■ **DIRECTIONS**: Go through the material line by line. Say how many lines contain the word "Collapse", and give nothing more.
====== SOURCE MATERIAL
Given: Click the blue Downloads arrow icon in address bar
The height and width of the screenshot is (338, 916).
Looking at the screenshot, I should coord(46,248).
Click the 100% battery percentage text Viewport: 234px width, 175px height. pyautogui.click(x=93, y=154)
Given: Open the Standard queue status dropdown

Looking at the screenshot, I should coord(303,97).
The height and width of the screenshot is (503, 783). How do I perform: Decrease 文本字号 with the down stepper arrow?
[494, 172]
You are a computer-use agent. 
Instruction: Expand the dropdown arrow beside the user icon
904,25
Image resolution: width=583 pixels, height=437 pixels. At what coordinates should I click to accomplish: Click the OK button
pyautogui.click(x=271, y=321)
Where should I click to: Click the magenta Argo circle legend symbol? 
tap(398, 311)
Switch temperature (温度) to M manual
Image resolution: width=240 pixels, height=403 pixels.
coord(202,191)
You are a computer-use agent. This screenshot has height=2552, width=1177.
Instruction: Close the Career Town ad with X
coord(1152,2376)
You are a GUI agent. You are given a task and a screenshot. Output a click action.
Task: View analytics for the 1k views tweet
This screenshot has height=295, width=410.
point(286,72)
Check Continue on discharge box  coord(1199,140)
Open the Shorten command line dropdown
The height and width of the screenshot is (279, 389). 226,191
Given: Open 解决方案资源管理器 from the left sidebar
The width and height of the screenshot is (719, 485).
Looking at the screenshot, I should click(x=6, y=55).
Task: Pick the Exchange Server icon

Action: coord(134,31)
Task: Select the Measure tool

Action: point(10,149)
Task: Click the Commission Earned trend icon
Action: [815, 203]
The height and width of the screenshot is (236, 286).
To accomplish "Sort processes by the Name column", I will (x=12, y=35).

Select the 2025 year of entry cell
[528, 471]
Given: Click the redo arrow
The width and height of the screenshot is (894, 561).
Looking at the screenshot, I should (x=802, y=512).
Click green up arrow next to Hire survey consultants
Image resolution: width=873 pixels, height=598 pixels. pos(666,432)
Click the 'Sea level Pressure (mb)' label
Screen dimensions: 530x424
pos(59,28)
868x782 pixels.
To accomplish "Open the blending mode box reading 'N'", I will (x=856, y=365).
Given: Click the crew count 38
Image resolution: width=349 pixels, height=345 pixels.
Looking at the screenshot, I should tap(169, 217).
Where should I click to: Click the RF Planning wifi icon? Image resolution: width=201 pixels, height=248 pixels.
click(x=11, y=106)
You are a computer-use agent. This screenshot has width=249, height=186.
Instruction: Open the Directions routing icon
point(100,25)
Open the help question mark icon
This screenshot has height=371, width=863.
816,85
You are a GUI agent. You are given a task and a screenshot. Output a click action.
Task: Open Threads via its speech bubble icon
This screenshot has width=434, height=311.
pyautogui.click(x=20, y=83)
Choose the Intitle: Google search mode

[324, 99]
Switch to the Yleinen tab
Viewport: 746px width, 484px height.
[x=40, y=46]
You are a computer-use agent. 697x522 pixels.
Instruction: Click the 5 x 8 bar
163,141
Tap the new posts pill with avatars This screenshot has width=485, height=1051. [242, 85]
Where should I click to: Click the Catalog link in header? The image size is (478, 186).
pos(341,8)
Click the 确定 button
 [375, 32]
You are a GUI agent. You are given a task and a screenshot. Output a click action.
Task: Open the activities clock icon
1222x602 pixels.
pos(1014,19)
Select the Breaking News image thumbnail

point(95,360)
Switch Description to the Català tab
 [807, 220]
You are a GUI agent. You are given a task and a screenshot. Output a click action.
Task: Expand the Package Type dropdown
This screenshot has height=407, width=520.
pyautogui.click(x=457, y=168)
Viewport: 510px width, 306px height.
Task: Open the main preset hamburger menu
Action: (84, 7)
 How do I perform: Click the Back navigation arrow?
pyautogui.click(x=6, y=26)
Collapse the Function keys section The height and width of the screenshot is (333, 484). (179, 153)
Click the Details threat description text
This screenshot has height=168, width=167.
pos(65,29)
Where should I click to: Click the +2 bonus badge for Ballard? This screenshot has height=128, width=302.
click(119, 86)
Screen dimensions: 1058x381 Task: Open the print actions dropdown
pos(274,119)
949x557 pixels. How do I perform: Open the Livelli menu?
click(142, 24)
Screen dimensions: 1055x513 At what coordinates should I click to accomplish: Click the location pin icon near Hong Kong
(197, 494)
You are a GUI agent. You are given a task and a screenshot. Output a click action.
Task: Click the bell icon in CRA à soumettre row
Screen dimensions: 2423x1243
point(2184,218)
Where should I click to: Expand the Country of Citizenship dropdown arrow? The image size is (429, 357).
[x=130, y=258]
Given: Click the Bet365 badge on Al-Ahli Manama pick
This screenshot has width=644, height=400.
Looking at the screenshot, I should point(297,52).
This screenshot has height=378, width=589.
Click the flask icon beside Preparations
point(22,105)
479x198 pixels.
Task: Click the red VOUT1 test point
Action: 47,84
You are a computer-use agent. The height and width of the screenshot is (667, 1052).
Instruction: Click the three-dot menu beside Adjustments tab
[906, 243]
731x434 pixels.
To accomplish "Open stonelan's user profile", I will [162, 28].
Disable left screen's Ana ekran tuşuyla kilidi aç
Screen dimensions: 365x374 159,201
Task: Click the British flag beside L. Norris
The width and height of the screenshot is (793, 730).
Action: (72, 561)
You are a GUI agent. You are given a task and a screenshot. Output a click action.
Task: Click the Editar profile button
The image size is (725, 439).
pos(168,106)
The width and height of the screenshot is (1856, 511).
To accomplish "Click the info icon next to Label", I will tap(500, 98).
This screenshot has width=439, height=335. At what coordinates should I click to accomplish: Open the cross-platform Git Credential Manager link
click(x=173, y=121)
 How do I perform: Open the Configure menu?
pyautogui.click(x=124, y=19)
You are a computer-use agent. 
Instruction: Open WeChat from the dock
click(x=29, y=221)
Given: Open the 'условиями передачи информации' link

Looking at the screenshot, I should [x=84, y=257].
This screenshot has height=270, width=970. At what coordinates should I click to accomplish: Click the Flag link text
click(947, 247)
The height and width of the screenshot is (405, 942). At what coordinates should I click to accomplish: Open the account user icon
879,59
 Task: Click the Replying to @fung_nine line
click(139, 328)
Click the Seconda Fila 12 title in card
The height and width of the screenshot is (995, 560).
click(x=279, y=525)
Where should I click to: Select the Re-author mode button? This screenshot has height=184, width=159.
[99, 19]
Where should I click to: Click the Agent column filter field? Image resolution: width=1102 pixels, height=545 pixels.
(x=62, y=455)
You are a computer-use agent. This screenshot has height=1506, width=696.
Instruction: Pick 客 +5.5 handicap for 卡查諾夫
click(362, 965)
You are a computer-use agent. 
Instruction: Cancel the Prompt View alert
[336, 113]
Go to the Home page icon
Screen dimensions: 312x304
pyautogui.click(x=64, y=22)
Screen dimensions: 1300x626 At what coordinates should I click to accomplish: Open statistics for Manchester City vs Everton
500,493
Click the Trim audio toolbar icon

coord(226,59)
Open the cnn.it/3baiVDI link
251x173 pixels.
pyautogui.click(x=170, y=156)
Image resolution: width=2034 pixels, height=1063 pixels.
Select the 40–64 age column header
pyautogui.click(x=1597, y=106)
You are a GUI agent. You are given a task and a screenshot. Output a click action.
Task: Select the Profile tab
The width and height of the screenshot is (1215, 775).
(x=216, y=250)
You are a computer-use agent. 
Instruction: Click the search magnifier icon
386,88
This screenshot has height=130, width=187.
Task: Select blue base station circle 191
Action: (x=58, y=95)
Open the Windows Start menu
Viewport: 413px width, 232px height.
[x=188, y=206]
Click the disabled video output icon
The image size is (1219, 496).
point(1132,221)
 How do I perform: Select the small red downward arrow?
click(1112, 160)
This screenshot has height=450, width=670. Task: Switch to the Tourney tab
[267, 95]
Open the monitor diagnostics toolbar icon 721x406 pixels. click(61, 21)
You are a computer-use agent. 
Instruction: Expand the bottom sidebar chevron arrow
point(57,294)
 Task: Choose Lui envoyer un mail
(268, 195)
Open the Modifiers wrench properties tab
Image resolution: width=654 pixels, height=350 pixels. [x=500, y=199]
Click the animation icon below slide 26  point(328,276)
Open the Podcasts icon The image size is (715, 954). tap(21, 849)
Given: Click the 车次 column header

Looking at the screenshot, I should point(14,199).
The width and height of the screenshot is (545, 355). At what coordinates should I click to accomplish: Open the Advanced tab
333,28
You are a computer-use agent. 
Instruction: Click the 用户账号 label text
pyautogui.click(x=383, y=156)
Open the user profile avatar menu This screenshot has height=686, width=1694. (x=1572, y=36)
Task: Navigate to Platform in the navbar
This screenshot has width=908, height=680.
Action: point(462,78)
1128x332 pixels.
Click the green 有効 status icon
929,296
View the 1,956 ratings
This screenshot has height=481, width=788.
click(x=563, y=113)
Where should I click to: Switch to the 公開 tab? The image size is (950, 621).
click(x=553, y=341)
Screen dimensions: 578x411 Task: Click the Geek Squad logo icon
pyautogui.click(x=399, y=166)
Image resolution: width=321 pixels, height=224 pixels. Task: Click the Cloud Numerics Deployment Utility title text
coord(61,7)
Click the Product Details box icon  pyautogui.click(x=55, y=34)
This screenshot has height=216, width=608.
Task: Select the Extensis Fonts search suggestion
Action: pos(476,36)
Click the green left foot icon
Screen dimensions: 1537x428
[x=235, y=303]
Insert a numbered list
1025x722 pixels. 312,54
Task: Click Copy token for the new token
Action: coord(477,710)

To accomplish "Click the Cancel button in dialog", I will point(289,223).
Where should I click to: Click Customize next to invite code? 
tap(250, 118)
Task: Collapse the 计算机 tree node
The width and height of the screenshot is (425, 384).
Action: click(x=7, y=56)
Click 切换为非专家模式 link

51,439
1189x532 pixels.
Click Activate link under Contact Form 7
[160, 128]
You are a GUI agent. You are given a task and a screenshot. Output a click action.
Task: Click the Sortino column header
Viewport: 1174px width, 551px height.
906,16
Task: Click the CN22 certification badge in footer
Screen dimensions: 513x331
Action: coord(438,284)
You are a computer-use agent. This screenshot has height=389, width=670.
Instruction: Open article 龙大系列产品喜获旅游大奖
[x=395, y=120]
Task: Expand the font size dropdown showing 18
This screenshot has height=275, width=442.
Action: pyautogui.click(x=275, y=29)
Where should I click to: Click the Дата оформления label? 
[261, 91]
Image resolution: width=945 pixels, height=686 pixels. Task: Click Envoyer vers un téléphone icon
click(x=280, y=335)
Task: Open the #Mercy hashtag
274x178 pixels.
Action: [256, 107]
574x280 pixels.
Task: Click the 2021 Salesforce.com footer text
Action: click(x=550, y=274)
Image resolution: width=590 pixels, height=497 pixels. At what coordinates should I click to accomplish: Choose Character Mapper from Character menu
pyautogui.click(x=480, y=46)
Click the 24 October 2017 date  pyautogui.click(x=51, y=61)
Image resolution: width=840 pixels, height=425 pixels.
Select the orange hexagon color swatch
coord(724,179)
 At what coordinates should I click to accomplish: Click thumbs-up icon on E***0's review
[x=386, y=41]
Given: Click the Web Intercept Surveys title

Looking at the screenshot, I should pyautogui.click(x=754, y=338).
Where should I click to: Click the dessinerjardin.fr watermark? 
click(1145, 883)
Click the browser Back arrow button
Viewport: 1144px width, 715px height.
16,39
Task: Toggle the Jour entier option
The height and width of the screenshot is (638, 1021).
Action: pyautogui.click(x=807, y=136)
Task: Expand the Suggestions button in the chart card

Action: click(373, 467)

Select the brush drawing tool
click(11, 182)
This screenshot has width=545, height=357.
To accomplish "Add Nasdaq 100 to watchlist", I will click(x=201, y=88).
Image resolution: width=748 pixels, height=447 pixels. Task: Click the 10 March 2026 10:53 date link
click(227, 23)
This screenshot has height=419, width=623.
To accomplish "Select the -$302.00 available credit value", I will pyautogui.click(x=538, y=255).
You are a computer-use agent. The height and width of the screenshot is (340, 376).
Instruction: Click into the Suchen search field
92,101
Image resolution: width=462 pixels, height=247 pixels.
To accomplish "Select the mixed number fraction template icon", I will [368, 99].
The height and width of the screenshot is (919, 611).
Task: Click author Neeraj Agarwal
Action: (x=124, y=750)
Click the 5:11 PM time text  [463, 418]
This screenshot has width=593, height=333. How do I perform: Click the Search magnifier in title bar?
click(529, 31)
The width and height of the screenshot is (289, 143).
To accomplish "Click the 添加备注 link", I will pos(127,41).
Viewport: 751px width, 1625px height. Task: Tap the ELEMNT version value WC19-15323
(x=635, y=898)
============
■ **SOLUTION BELOW**: 2